Once surgical site infection occurs, it becomes a great burden in the postoperative course, lengthens the hospital stay, and increases the cost of postoperative care . Surgical site contamination is chiefly attributed to airborne particles, which may carry microorganisms . Therefore, air quality in the operating room is important to prevent surgical site infection.

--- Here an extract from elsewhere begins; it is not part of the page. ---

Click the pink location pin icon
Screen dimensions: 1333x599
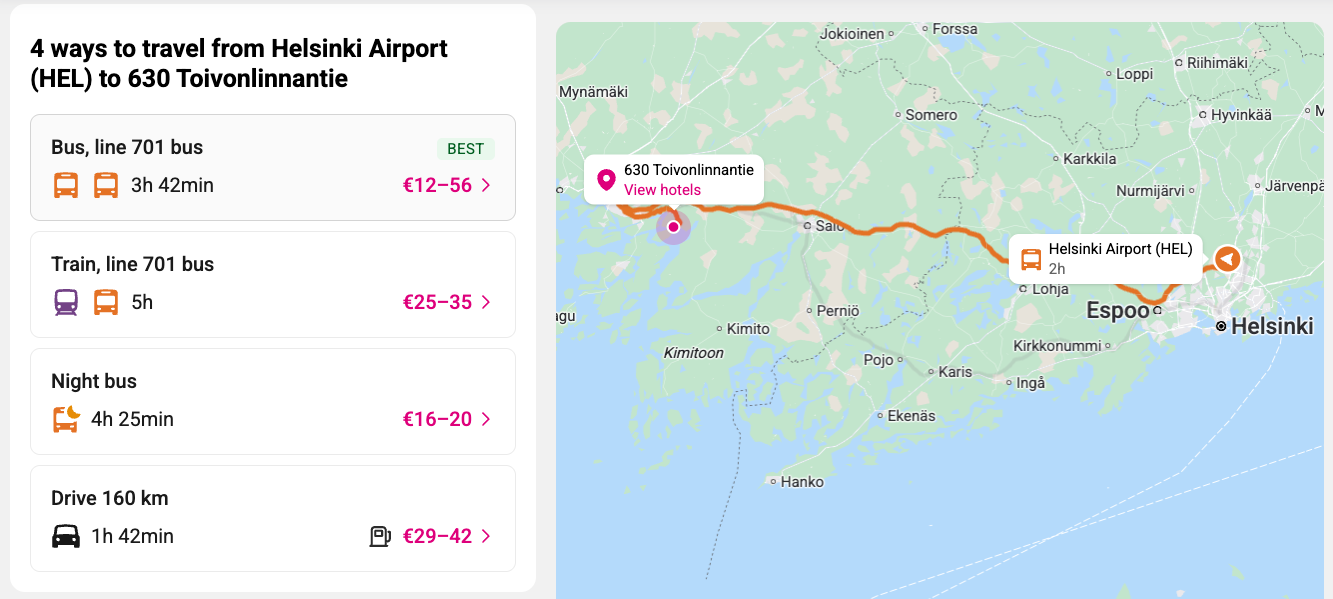click(605, 180)
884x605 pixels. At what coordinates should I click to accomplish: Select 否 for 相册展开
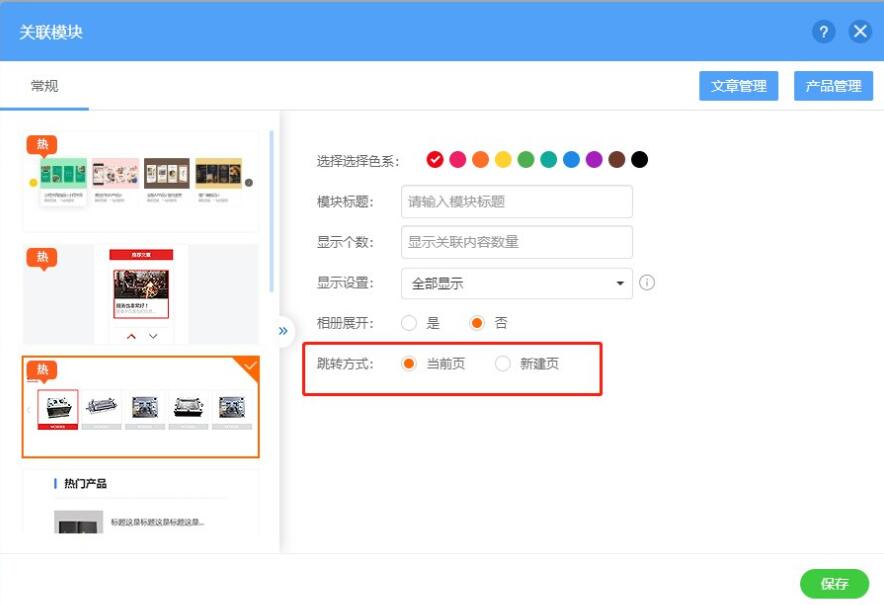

In order to provide the clean air environment at the surgical field, the ideal ventilation system for operating rooms was thought to be a vertical laminar airflow system that supplies clean air from an outlet on the ceiling and collects air from exhaust grilles located on the wall [1–4]. Although the infection protective effect of the laminar airflow has been questioned and disputed recently [5, 6], there are still compiling evidence that shows the laminar airflow decreases microbial contamination in the surgical field [7, 8].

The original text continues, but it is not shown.